The following day (October 7), the DGH put out full-page advertisements in newspapers justifying the hike in capex. And the media reported on how the Central Vigilance Commission had asked the country’s premier police investigating agency, the Central Bureau of Investigation (CBI) to “discreetly” probe allegations of whether Sibal and his family actually received personal favours from RIL and others.

A senior executive who works for one of the squabbling Ambani siblings, two of India’s richest men and among the ten wealthiest individuals on this planet by a Forbes count, once told me off the record, “Women have mud plastered over their faces because their skins glow thereafter and they appear prettier. In India’s corporate sector, when muck is flung by business tycoons at each other and against their political mentors, one only hopes the mud-slinging will bring about some good, some cleansing of the country’s crony capitalist system and some transparency in the working of the murky nexus between big business and politics.”

We were sitting in his office and discussing what prompted the younger Ambani sibling to publicly lash out against not only Mukesh but also against the ministry of petroleum & natural gas and, by default, its most important functionary cabinet minister Murli Deora.
I recalled how Anil’s father, the late Dhirubhai Ambani, founder of the Reliance industrial empire, had openly flaunted his proximity to former prime minister Indira Gandhi. After she returned to power in the 1980 general elections, Dhirubhai in fact shared a platform with her at a victory rally. Those were days when few businessmen in India were so public about their political predilections.

More recently, I interviewed one of the country’s foremost experts on energy and power,
Surya P Sethi, who has just retired from the government after serving as principal adviser to the Planning Commission for nearly eight years and having worked outside India for nearly two decades on various infrastructure and energy projects in at least 30 countries.
Sethi told me that even if the Ambani siblings “settled” their dispute, the crucial issue that would remain unresolved would be the need to fill up the “policy vacuum” with a set of norms for allocation of natural gas that are “credible and defensible.”

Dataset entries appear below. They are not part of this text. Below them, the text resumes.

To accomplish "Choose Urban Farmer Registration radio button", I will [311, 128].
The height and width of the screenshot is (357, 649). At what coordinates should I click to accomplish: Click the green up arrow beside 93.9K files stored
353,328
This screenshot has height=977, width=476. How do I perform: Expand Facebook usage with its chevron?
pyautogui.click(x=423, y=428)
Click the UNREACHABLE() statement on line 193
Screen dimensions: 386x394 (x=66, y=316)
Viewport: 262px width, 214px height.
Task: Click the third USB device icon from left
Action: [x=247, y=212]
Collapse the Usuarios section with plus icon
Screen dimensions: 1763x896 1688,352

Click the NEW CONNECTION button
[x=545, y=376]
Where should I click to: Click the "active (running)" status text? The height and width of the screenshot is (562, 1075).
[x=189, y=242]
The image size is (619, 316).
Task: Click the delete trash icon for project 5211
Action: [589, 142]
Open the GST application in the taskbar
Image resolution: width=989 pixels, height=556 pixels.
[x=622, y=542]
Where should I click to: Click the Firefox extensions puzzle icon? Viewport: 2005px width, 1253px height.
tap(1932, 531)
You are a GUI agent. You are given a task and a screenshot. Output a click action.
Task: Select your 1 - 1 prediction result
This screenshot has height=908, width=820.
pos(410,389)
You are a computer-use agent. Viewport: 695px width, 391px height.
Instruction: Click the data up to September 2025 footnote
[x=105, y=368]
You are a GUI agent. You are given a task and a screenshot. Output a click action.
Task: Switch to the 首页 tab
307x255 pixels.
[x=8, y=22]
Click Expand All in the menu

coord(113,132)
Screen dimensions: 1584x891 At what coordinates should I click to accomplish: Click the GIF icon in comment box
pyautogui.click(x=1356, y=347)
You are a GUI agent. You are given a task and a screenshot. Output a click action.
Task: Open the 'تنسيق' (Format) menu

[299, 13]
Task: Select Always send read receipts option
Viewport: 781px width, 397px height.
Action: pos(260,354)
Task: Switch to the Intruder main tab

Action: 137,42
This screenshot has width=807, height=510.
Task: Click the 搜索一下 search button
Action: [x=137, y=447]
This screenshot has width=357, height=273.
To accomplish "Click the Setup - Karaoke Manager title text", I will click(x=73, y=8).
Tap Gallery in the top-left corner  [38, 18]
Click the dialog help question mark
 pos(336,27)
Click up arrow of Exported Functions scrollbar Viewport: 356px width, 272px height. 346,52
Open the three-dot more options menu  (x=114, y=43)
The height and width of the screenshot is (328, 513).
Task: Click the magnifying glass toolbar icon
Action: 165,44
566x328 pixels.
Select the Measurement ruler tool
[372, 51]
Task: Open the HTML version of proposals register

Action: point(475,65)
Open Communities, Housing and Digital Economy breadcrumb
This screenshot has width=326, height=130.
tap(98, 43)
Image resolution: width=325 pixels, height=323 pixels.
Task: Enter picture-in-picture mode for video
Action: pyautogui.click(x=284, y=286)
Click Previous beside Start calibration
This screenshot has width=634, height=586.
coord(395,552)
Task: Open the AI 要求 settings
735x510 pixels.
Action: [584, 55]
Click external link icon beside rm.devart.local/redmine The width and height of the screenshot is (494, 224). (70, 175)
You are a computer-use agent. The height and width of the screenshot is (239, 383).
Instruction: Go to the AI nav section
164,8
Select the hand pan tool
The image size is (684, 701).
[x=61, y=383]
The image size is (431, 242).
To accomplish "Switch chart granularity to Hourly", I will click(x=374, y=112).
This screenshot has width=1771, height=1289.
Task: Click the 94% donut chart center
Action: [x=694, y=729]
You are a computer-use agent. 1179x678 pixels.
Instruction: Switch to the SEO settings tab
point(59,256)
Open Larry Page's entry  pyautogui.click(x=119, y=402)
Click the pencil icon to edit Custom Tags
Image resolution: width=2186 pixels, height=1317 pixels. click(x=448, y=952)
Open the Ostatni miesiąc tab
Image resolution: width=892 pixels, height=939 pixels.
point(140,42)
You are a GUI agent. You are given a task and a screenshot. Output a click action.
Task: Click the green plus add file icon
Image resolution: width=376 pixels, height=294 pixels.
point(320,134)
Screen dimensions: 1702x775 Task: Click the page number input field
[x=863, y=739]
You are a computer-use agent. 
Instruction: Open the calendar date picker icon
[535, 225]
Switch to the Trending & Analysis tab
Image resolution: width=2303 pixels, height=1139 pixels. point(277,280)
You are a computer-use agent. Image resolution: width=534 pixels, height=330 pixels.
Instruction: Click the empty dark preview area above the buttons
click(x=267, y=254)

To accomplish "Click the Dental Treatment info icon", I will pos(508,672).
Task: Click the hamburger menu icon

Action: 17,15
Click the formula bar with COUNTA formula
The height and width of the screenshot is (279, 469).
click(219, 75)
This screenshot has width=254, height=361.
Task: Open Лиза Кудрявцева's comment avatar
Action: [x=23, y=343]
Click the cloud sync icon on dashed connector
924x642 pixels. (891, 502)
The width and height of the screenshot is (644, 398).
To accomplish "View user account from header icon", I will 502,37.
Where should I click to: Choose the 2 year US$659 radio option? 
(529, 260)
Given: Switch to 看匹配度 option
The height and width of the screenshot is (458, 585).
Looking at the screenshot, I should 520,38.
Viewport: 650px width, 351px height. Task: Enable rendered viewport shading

He said he unsuccessfully opposed a formula-driven methodology for pricing natural gas that is used to price liquefied natural gas (LNG), which is a separate product. He added that a study conducted by the public sector GAIL (formerly Gas Authority of India Ltd) on policies pursued in as many as 39 countries had indicated that there was no precedent for formula-based pricing of natural gas.

Thus, in the opinion of this expert and others, the natural gas sector in India is structured in a flawed manner so that the control of production, transportation and distribution of gas is so monopolistic that it results in “non-competitive” behaviour, which includes cornering of concessions and “predatory pricing” by private contractors.

I, for one, am fully convinced by this logic and intend co-authoring a book on the wider dimensions of the dispute —- such as the manner in which the country’s resources are utilised and priced and the infamous nexus between private capital, government bureaucracy and political leaders.

It is easy for Deora and his friends to claim that the natural gas that lies beneath the bed of the Bay of Bengal does not belong to either of the Ambani brothers, but to the government. However, the crucial question that arises is whether the government is indeed acting on behalf of the people of the country as a custodian of its national resources or as a partisan player.

The Supreme Court starts hearing the legal dispute from October 20. The apex court’s decision could set an important precedent on the role of the government and private corporate entities in controlling the country’s natural resources and the future of crony capitalism in India.

The writer is a journalist, and an analyst of India’s political economy. Views expressed are personal.